GuestThat's exactly what they have to avoid. If the plane starts rolling slowly at the beginning, it uses up too much of the deck and won't be going fast enough to fly by the time it hits the edge. So, they use that holdback bar we mentioned. It's a piece of gear that acts like a mechanical fuse. The plane stays totally still while the engines are at full roar and the steam system is fully pressurized. That bar is designed to snap only when a very specific, huge amount of force is applied. It makes the launch binary. Either the plane is at a total standstill or it's under maximum speed. Once that bar snaps, the plane is flung forward at full tilt so it hits flying speed before it runs out of deck.

HostSo you're basically being shot out of a gun. But getting back down seems even scarier to me. I have seen those wires on the deck, but they look so thin. How does a wire stop a jet without just snapping or pulling the back of the plane off?
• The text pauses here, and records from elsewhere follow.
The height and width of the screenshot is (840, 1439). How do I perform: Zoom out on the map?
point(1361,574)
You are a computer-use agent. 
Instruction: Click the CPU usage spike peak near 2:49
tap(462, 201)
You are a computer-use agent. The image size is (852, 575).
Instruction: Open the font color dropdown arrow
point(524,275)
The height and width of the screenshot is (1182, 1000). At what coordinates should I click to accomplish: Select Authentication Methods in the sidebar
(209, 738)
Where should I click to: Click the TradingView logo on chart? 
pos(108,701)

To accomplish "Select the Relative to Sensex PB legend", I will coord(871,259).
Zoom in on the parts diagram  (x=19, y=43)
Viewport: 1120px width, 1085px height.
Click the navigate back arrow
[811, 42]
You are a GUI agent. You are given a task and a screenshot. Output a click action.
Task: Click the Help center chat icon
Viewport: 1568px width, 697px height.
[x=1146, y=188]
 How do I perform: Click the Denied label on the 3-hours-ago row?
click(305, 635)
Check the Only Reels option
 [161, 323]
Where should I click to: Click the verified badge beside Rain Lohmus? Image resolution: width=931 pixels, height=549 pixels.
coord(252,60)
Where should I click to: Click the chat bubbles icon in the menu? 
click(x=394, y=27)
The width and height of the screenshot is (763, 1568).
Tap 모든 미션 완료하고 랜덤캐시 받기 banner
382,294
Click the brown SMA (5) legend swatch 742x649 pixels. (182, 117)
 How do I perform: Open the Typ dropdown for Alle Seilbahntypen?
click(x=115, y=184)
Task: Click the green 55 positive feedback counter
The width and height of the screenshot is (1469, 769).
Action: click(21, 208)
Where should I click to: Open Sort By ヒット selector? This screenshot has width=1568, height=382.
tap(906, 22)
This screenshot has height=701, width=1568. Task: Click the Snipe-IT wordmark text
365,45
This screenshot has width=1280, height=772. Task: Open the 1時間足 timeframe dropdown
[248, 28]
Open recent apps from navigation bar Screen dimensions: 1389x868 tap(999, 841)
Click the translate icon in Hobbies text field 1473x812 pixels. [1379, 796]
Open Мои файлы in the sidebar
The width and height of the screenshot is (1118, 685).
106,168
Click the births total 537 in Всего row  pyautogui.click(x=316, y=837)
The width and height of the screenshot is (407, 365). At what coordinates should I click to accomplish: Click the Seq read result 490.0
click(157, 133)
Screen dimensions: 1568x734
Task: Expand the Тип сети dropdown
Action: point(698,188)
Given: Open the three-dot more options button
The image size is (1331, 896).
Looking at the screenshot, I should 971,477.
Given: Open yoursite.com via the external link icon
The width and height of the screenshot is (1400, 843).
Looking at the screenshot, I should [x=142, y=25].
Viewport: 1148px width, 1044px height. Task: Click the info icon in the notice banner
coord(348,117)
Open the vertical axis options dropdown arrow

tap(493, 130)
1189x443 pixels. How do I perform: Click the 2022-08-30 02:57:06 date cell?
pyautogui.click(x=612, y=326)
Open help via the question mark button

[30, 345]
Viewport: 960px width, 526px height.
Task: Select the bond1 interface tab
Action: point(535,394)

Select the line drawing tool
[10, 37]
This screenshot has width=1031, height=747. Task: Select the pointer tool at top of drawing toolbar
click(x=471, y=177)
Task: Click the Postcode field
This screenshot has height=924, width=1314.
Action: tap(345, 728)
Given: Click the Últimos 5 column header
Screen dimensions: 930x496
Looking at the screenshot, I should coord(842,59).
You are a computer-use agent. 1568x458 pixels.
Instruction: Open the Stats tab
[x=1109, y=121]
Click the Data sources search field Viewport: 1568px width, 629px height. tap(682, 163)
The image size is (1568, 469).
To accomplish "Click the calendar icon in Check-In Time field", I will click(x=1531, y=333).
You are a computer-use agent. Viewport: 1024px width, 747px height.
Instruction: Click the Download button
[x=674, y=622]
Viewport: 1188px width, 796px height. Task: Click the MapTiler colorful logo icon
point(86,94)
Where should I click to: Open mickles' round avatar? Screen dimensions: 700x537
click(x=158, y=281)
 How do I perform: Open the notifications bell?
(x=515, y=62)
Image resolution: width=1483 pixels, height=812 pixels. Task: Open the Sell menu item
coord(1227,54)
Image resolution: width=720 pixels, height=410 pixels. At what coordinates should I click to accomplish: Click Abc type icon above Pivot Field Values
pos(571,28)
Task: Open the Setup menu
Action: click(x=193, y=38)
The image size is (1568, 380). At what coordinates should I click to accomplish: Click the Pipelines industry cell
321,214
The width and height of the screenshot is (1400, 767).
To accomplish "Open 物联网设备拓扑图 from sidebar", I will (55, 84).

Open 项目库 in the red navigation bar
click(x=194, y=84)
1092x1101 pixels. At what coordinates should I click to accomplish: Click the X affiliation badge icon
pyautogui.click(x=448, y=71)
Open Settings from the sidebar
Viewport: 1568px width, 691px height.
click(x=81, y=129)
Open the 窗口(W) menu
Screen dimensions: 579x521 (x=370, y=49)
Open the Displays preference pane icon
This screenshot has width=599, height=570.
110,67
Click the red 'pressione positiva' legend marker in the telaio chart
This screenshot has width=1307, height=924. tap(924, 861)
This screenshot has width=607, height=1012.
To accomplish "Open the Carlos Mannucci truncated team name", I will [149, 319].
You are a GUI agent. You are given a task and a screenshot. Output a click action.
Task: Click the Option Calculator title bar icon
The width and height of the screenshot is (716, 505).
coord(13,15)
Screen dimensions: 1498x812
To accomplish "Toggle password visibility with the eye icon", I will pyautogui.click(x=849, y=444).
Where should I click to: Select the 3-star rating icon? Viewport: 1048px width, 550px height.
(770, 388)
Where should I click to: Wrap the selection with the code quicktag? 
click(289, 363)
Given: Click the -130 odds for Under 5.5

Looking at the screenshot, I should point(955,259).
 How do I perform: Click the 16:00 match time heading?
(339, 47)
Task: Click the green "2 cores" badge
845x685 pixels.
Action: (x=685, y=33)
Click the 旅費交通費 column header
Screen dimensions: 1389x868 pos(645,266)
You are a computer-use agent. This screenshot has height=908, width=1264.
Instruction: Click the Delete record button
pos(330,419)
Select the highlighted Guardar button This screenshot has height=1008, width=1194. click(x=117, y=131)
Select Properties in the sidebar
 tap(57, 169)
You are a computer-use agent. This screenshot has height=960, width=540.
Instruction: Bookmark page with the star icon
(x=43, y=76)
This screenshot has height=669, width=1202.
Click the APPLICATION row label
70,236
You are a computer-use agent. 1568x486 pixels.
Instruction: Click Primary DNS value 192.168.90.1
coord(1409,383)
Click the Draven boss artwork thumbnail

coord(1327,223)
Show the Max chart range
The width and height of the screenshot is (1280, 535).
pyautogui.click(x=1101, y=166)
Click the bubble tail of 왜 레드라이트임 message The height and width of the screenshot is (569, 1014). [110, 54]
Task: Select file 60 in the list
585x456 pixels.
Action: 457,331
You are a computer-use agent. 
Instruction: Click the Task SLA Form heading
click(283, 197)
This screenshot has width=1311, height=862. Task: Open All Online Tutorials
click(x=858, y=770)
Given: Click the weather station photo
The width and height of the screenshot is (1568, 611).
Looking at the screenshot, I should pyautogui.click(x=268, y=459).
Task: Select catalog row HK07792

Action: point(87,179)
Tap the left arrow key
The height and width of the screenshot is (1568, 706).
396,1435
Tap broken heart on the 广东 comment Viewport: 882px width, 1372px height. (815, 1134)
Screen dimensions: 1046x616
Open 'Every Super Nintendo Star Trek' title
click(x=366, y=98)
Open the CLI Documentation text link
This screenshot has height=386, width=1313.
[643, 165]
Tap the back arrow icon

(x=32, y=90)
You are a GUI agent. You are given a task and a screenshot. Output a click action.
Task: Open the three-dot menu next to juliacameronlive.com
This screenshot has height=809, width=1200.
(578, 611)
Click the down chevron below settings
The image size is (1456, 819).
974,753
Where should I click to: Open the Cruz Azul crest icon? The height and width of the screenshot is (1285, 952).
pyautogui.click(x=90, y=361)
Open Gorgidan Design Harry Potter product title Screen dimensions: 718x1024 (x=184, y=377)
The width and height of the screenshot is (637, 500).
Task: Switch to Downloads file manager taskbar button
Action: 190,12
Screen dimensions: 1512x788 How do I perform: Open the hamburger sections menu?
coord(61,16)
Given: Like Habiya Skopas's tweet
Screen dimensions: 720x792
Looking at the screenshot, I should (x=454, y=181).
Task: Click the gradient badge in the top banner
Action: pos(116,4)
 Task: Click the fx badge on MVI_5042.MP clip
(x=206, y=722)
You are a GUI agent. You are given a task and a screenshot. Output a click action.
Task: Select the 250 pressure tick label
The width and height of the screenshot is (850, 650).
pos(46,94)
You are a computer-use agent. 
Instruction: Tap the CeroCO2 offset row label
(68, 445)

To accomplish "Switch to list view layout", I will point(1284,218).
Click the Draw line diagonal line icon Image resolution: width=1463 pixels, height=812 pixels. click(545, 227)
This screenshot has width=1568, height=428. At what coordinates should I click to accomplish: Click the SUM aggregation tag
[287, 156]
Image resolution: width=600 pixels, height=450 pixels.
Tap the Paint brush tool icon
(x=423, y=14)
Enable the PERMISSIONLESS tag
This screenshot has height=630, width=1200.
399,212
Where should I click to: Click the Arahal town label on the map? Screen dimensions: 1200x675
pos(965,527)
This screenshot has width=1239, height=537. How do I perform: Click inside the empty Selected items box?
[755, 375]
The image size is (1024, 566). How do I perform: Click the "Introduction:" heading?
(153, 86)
GuestThe wire is really just the part you see on the surface. The real work happens deep under the flight deck in a room called the arresting engine. Imagine a massive hydraulic ram where the wire is wrapped around a bunch of pulleys and then hooked to a piston submerged in fluid. When the jet's hook grabs that wire, it pulls on a part called a crosshead that drags the piston through the fluid. But here is the clever part. As the piston moves, it forces the fluid through a set of valves that get smaller and smaller as the plane moves. It's like trying to squeeze water out of a bottle. The harder you pull, the more the fluid fights back. This makes sure the plane slows down at a steady, safe rate regardless of how fast it was going when it hit the deck.

HostWait, I heard something that sounds totally wrong. Someone told me that when the pilots land, they actually floor it. They go to full power the moment they touch the ground. That sounds like the last thing you would want to do if you're trying to stop.

GuestIt sounds like a bad idea, but it's the only thing that keeps them alive if something goes wrong. If that tailhook on the back of the plane misses the wires, they call that a bolter. If the pilot had their feet on the brakes, they would be too slow to get back into the air. They would just roll right off the edge of the ship and into the sea. So, the rule is, as soon as the wheels touch the metal, you push the engines to full military power. If the hook catches, the big hydraulic system under the deck is strong enough to stop the plane anyway, even with the engines screaming at full blast. If the hook misses, the pilot already has the speed they need to fly off the other end, circle back, and try again.

GuestIt's a system built on the idea that you can't trust the landing to work perfectly every time, so the pilot has to be ready to leave the deck as fast as they arrived.

HostThe holdback bar at the start and that surge of power at the end are doing the same job, really. They both make sure the jet is either fully committed to the sky or safely stuck to the deck, with no dangerous middle ground.